YOUR TASK => For this exercise, output the line containing "Viewport: 1080px width, 557px" and every line after it through the end of the records, exactly, and no other line.

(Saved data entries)
***

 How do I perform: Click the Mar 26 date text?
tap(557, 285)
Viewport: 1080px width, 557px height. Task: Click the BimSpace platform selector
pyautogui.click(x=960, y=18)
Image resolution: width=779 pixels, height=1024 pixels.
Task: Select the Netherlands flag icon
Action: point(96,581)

***

ANSWER SECTION =>
Viewport: 1080px width, 557px height. Task: Click the BimSpace platform selector
pyautogui.click(x=960, y=18)
Image resolution: width=779 pixels, height=1024 pixels.
Task: Select the Netherlands flag icon
Action: point(96,581)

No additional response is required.